In a culture that is so concerned with appearance, it’s refreshing to hear stories where someone saw potential in the unthinkable. For Jamie and Brad Bigelow, their trash to treasure came in the form of a dumpster.
Not many people would look at a dumpster and see potential for anything else other than its job to hold trash, never mind a place to call home. But with the tiny house movement constantly pushing boundaries, and exposing the incredible transformations that can be made to provide luxury, sustainability, comfort, and simplicity all in one, it makes sense that people are finding ways to recycle all sorts of containers.
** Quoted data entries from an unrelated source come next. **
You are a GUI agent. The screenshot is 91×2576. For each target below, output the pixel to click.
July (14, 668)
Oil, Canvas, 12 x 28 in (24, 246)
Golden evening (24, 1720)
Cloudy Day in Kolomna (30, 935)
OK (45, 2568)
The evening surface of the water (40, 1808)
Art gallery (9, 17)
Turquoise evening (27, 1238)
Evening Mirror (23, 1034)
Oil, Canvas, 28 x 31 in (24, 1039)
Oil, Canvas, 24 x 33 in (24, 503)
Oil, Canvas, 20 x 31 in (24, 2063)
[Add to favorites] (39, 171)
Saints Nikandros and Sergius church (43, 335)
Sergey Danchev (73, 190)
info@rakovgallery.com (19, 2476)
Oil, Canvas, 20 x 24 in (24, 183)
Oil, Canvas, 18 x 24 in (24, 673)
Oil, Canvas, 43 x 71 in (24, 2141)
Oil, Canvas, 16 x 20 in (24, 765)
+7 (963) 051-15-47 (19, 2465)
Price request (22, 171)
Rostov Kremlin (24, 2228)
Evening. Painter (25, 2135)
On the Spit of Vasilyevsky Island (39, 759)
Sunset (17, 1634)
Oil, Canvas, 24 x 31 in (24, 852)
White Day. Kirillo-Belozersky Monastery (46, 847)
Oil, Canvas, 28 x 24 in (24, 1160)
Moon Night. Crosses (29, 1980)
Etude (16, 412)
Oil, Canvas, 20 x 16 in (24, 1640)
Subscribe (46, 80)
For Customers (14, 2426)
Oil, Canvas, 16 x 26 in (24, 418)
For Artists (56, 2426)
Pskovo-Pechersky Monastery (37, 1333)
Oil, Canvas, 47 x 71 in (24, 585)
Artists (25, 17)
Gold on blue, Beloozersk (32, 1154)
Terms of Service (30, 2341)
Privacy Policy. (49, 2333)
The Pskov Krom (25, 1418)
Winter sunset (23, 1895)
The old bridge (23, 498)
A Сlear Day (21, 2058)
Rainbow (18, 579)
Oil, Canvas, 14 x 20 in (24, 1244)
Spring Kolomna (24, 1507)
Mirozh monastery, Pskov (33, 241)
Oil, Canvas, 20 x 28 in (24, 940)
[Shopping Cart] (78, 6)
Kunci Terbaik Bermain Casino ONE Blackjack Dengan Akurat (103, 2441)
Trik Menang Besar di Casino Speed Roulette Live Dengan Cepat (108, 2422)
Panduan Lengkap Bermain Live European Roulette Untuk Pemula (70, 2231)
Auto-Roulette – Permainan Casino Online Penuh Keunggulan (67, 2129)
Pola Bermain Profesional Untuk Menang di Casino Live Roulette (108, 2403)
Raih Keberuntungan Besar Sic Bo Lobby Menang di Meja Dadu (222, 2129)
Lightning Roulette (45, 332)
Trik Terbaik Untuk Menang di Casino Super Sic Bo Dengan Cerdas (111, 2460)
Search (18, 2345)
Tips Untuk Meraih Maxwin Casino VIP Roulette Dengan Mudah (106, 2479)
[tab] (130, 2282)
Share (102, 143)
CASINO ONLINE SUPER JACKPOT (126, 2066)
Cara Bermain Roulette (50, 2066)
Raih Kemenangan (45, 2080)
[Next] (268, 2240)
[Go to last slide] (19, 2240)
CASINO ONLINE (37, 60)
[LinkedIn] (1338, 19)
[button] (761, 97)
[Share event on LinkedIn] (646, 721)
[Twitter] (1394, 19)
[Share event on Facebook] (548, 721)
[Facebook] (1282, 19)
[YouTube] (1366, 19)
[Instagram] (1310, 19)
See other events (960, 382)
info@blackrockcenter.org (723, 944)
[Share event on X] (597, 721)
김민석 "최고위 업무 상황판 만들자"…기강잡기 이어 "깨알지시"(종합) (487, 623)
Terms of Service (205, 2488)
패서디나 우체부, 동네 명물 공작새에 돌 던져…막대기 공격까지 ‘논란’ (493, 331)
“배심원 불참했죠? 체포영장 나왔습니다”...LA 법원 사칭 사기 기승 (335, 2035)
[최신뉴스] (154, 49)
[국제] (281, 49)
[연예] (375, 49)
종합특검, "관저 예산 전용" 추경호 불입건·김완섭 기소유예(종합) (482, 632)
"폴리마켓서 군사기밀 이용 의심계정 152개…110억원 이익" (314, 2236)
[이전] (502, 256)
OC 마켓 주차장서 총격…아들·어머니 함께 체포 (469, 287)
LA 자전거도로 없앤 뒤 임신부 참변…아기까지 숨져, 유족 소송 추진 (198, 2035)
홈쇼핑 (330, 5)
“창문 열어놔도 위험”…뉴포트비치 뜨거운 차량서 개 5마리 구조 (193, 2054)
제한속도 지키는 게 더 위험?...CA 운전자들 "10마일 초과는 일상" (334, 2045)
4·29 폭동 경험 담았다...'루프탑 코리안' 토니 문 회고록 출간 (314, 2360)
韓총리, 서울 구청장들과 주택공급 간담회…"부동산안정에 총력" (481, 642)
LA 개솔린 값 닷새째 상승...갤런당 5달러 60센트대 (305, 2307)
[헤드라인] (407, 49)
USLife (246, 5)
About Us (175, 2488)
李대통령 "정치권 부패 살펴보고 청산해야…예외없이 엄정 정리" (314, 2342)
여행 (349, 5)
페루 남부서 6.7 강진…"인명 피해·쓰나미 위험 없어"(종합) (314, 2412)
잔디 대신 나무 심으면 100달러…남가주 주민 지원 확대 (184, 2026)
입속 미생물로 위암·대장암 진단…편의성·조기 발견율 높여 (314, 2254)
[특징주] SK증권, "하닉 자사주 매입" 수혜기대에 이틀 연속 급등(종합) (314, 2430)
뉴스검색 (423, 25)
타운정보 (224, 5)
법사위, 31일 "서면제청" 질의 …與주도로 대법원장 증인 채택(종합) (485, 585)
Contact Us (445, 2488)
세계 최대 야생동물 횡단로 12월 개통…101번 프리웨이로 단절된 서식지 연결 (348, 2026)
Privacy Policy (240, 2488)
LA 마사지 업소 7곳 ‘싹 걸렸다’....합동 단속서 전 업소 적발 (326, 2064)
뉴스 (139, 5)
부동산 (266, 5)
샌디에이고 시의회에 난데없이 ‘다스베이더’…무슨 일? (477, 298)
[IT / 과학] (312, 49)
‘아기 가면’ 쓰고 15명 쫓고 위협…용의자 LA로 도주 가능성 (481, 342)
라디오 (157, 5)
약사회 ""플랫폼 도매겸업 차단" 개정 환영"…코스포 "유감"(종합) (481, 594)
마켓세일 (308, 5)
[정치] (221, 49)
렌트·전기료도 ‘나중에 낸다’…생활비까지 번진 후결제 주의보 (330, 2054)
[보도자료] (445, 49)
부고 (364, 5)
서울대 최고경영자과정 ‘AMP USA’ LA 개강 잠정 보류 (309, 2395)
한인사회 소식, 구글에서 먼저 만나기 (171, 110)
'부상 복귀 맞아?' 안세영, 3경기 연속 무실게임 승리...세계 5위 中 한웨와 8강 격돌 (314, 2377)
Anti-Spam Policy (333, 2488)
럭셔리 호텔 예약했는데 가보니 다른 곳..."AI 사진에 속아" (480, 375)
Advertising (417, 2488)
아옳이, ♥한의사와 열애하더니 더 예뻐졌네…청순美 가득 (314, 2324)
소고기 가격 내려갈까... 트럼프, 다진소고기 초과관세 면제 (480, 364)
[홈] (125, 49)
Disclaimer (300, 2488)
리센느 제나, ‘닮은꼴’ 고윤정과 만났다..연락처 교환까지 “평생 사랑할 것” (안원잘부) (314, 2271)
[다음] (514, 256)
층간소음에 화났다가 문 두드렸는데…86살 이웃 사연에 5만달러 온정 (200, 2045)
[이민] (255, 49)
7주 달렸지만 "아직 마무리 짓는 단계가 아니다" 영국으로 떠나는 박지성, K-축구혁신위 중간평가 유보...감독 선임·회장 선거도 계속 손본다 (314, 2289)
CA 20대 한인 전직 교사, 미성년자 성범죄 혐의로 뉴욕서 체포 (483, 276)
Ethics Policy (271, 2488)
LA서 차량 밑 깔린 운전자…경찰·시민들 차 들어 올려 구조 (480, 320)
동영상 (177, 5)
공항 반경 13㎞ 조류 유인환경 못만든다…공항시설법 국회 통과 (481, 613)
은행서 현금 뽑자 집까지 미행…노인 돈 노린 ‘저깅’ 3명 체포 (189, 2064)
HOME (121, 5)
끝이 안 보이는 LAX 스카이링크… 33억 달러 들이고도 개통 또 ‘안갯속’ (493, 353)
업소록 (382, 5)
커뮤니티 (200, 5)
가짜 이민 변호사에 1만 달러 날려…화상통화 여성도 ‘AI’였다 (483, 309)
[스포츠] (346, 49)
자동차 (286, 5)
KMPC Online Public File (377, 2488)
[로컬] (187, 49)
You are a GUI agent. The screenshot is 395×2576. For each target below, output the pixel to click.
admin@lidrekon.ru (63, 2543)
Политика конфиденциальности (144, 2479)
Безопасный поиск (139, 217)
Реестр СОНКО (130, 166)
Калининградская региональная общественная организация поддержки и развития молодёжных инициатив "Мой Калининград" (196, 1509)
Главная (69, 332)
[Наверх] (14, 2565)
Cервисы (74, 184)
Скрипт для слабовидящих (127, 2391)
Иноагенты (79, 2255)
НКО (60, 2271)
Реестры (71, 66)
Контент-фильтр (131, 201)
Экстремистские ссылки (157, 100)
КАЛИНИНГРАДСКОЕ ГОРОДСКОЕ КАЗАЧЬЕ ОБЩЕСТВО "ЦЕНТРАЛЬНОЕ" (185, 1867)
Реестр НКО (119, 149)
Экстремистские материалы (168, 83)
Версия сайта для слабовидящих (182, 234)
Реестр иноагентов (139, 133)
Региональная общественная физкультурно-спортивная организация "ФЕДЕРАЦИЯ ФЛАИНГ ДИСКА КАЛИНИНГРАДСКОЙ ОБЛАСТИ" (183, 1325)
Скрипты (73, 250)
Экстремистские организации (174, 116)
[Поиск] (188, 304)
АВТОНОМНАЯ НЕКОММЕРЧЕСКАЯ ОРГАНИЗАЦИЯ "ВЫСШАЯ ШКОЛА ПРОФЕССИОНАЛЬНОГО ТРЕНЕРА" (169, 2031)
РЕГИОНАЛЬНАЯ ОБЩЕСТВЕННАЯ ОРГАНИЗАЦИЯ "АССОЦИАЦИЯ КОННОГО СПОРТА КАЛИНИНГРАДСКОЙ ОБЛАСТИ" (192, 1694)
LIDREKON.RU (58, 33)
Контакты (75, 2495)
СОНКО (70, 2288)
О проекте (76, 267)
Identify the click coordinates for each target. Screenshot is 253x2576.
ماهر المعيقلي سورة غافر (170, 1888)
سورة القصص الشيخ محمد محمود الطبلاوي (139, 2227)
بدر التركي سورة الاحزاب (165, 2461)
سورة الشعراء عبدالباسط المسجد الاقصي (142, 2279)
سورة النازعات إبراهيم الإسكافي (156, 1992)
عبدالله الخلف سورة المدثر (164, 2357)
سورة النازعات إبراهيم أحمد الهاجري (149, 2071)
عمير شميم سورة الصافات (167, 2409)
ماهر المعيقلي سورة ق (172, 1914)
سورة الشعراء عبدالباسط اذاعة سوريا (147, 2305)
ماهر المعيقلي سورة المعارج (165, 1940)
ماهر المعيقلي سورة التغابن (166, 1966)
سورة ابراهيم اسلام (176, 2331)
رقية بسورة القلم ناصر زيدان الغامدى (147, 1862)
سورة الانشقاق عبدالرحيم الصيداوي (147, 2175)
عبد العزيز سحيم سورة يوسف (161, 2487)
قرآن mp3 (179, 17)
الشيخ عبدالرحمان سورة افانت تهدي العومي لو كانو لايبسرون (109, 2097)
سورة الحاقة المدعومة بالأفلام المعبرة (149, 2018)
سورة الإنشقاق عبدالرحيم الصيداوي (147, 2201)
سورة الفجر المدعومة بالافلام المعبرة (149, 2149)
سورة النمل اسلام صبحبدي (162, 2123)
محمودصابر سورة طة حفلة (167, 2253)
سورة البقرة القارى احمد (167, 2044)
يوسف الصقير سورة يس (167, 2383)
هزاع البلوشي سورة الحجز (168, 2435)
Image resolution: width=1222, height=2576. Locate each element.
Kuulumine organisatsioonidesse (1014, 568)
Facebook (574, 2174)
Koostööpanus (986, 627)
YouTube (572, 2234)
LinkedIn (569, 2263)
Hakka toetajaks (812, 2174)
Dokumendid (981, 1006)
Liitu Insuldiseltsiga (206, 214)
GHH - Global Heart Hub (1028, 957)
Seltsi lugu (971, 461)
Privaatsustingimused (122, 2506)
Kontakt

The Bigelows wanted to find a vacation home among the gorgeous boulders of Florence, Arizona, at their friend’s ranch. “Our family goes out there a lot so we wanted a little house as a base that we could stay at,” Jamie said. “We just love going out there and stargazing.”
In search of something inexpensive to create their dream escape abode, the couple landed on buying an old dumpster for $800. Being a general contractor, Brad used his skills, along with the help of his brothers and nephews, to do most of the work involved in constructing their tiny sanctuary.
The old dumpster was transformed into a 176-square space comfortable for sleeping two, and offering an indoor wood-burning stove and spacious wood deck made from scaffolding plank they found in California. The now quaint cottage-like abode is a beautifully designed, rustic meets modern, tiny home that gives the couple a chance to both revel in the fact that they turned trash into treasure, and that they can inexpensively yet comfortably kick back when they visit their friends.
With no electricity or water, the house is totally off the grid, but the couple do use a small generator to power the lights, and they take advantage of an outhouse that is next door as well.
But not everything is effortless, and sometimes the obstacles are just as important to discuss as the final product. The couple explained that one of the most difficult parts about transforming the dumpster into a livable space was cutting out the openings for doors and windows, as well as securing the studs, siding, and drywall to the corrugated thick metal walls. Though a bit of patience was needed for this process, once they got through it, they said everything else was smooth sailing.